A staggering 2.2 million people are locked up in America’s sprawling prison system, and more than half of those currently confined in state prisons have been convicted of violent crime. In order to radically reduce the prison population and transform criminal justice in this country, author and community organizer Danielle Sered argues that reformers must reckon with violent crime and come up with radically new ways to address it. She lays out a path for this transformation in her new unflinching book, Until We Reckon. Sered has spent nearly a decade working directly with people that have committed violent acts and survivors of violence as the executive director of Common Justice, a Brooklyn-based organization that offers alternatives to incarceration for people charged with violent felonies. Her experience anchors her book as she calls for a complete overhaul of the way we’ve been taught to think about crime, punishment and justice. We speak with Sered about restorative justice and how incarceration perpetuates the very violence it is meant to curb.
AMY GOODMAN: This is Democracy Now! I’m Amy Goodman, with Nermeen Shaikh.
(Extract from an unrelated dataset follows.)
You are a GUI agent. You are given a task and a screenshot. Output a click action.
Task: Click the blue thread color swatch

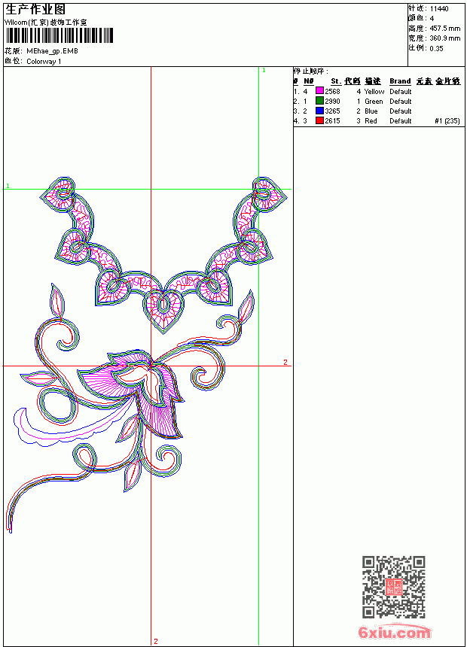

NERMEEN SHAIKH: We end today’s show with criminal justice reform and the fight to end mass incarceration. Criminal justice reform has gained momentum in recent years, with 2020 Democratic presidential candidates vowing to take on the issue, and a number of states across the country tackling everything from cash bail to sentencing reform. But these efforts have focused almost entirely on nonviolent and drug offenses, while sidestepping a problem at the core of what Michelle Alexander calls “America’s addiction to incarceration”: violence. A staggering 2.2 million people are locked up in America’s sprawling prison system, and more than half of those currently confined in state prisons have been convicted of…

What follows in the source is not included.